- [PROBLEM DESCRIPTION]: Return exactly those lines of the material below that fall between the line holding "Instruction: Open calendar" and the line holding "Task: Expand the", inclusive.

- [AVAILABLE DATA]:
------------------------------------------------

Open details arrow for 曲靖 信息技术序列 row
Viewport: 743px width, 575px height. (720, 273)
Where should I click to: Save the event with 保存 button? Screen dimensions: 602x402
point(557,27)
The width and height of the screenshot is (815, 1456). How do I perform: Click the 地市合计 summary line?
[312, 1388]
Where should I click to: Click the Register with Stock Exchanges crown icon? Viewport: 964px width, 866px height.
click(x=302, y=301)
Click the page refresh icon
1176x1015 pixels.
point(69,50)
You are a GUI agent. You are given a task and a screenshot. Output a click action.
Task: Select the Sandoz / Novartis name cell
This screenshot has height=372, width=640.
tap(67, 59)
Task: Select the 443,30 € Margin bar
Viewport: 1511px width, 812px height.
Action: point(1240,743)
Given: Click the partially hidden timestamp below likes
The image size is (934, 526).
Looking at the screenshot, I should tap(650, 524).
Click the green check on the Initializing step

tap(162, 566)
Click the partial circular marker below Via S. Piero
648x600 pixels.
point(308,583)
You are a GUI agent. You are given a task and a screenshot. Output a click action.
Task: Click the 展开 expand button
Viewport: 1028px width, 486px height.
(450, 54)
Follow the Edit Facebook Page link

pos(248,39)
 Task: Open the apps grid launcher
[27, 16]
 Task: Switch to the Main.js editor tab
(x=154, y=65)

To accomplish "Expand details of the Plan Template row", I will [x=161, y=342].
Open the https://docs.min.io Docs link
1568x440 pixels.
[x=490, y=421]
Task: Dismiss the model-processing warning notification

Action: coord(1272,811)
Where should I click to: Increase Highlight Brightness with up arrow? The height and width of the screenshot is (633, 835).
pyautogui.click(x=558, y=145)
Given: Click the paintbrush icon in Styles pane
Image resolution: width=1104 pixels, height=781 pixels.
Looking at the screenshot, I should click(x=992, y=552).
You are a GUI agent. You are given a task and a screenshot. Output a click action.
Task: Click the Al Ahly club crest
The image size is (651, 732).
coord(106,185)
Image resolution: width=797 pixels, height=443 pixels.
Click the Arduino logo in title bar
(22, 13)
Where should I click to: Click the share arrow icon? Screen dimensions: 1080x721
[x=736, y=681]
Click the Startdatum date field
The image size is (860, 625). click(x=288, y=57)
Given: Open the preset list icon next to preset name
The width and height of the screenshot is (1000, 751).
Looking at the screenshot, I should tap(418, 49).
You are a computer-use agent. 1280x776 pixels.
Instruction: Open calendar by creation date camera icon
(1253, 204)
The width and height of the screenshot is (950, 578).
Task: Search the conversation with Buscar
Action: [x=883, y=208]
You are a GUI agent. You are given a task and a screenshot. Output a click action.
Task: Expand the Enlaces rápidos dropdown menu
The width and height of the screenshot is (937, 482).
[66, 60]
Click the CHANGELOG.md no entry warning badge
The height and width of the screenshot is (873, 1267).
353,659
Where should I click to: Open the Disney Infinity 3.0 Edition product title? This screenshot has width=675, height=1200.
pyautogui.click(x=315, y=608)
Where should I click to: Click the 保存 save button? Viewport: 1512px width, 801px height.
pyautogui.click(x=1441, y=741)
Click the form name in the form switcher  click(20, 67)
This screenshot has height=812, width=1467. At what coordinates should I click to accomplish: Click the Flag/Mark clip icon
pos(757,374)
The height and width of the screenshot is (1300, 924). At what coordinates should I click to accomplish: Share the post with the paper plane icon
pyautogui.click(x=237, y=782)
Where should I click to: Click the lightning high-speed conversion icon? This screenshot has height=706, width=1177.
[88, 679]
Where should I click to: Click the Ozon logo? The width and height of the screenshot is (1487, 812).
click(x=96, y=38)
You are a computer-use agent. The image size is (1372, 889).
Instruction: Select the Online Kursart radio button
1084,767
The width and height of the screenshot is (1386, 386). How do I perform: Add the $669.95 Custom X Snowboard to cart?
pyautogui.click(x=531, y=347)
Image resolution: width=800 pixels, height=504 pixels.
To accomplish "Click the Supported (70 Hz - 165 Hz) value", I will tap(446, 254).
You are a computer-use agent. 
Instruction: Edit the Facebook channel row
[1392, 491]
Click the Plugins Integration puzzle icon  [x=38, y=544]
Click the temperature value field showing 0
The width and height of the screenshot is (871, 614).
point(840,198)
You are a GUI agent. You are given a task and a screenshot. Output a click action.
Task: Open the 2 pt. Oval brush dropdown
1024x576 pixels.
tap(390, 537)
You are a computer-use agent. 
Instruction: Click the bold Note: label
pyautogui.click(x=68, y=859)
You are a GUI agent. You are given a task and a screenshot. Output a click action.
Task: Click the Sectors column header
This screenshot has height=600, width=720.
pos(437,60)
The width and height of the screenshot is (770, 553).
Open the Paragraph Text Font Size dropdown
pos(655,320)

------------------------------------------------

- [RESPONSE TO THIS EXERCISE]:
Instruction: Open calendar by creation date camera icon
(1253, 204)
The width and height of the screenshot is (950, 578).
Task: Search the conversation with Buscar
Action: [x=883, y=208]
You are a GUI agent. You are given a task and a screenshot. Output a click action.
Task: Expand the Enlaces rápidos dropdown menu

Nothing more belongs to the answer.